> [Exercise]:
Copy the lines below exactly, starting at the one with "The height and width of the screenshot is (209, 533)." and ending at the one with "The width and", and leave out any picture.

> [Data]:
★ ★ ★ ★ ★
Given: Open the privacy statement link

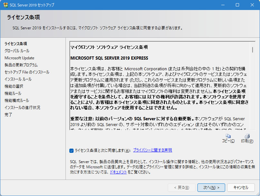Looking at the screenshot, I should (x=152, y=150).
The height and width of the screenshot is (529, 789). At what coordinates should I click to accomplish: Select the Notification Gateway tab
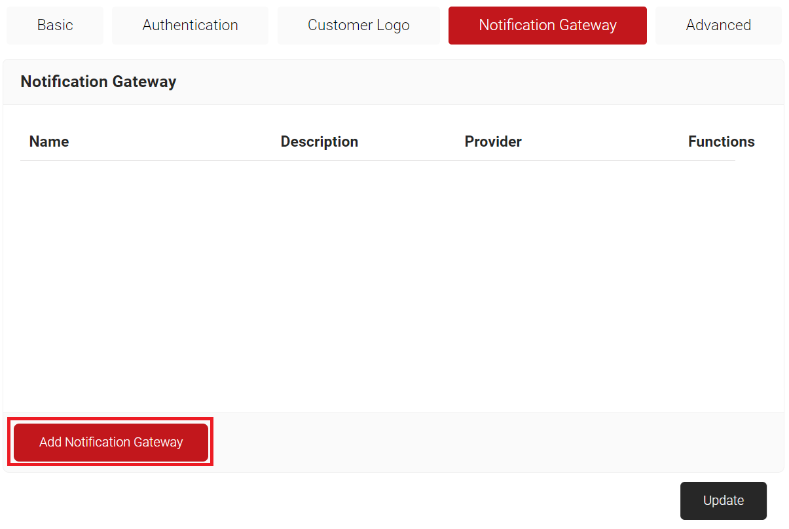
★ ★ ★ ★ ★
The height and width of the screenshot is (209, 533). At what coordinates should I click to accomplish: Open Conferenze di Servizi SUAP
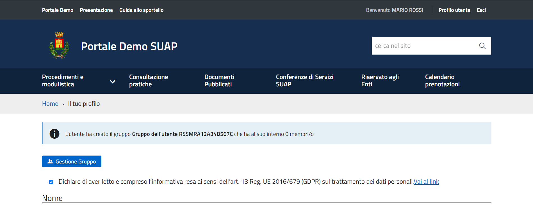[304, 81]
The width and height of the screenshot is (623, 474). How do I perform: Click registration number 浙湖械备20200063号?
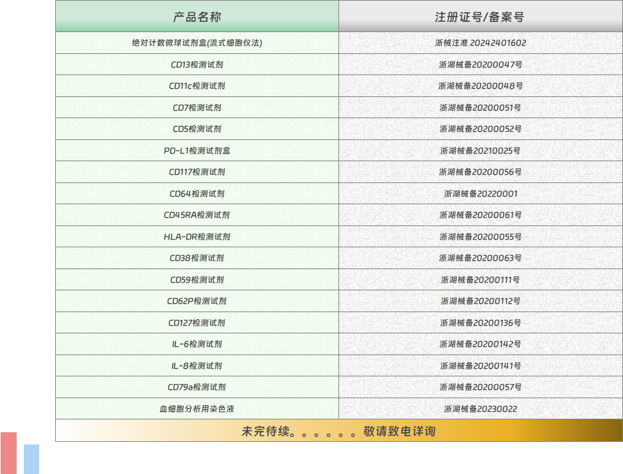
★ ★ ★ ★ ★
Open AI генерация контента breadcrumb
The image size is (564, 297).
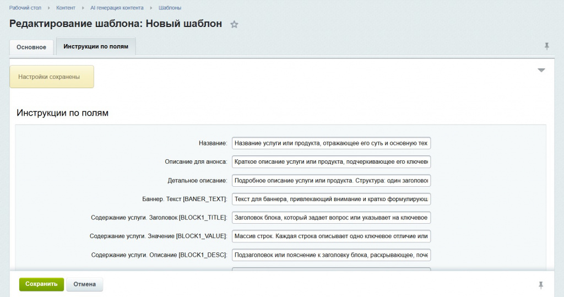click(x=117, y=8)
★ ★ ★ ★ ★
> [Result for this task]:
The height and width of the screenshot is (209, 533). At what coordinates should I click to accomplish: Open Conferenze di Servizi SUAP
[304, 81]
The width and height of the screenshot is (623, 474). How do I perform: Click registration number 浙湖械备20200063号?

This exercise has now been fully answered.